Hoxb5 marks long-term haematopoietic stem cells and reveals a homogenous perivascular niche

Until recently, complex multi-parameters were required for the isolation and identification of haematopoietic stem cells, complicating study of their biology in situ ; here the authors have found that expression of a single gene, Hoxb5 , defines haematopoietic stem cells with long-term reconstitution capacity, and that these cells are mainly found in direct contact with endothelial cells. Haematopoietic stem cell niche characterized Until recently, the isolation and recognition of haematopoietic stem cells (HSCs) has been a complex process involving the manipulation of multiple parameters, and this complicates the study of HSC biology in situ . In particular, it has been difficult to establish their relationship to the HSC niche, and how their self-renewal and differentiation properties are modulated by their environment.

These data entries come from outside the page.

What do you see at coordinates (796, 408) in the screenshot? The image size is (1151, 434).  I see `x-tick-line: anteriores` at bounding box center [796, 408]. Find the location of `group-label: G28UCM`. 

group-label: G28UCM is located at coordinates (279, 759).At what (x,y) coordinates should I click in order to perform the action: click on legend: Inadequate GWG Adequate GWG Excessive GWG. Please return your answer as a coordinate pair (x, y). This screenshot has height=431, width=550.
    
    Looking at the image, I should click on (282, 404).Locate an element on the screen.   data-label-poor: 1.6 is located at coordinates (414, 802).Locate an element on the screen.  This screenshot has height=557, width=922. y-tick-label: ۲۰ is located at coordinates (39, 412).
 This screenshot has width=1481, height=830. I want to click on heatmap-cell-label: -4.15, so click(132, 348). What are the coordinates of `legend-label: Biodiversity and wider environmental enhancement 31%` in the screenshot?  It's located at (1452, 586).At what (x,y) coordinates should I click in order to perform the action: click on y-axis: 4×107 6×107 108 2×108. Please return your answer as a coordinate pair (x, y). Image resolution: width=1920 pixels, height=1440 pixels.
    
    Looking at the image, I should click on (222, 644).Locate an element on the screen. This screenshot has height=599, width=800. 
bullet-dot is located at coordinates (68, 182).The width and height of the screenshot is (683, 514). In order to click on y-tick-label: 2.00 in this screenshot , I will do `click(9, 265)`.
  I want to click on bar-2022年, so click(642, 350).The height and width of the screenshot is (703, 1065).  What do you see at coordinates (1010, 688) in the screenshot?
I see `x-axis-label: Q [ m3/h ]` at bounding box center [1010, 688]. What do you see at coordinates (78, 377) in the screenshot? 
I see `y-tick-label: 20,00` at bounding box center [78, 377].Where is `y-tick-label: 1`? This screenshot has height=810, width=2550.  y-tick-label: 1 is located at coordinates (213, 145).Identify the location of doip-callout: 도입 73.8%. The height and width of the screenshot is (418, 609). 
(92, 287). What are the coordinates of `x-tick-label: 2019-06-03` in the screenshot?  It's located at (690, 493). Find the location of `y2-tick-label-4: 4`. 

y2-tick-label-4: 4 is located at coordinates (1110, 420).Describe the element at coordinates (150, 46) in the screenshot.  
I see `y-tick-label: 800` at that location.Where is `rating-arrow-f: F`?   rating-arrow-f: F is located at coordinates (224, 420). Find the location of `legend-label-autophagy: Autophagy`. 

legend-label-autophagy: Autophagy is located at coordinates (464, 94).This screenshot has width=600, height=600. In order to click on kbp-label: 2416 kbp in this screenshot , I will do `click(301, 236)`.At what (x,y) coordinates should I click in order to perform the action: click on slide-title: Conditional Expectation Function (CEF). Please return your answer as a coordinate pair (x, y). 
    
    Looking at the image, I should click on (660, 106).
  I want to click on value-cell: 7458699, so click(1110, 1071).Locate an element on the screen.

Here Irving Weissman and colleagues demonstrate that expression of a single gene, Hoxb5 , defines cells with long-term reconstitution capacity, and show that these cells are mainly found directly in contact with endothelial cells. Haematopoietic stem cells (HSCs) are arguably the most extensively characterized tissue stem cells. Since the identification of HSCs by prospective isolation 1 , complex multi-parameter flow cytometric isolation of phenotypic subsets has facilitated studies on many aspects of HSC biology, including self-renewal 2 , 3 , 4 , differentiation, ageing, niche 5 , and diversity 6 , 7 , 8 . Here we demonstrate by unbiased multi-step screening, identification of a single gene, homeobox B5 ( Hoxb5 , also known as Hox-2.1 ), with expression in the bone marrow that is limited to long-term (LT)-HSCs in mice. Using a mouse single-colour tri-mCherry reporter driven by endogenous Hoxb5 regulation, we show that only the Hoxb5 + HSCs exhibit long-term reconstitution capacity after transplantation in primary transplant recipients and, notably, in secondary recipients. Only 7–35% of various previously defined immunophenotypic HSCs are LT-HSCs. Finally, by in situ imaging of mouse bone marrow, we show that >94% of LT-HSCs (Hoxb5 + ) are directly attached to VE-cadherin + cells, implicating the perivascular space as a near-homogenous location of LT-HSCs.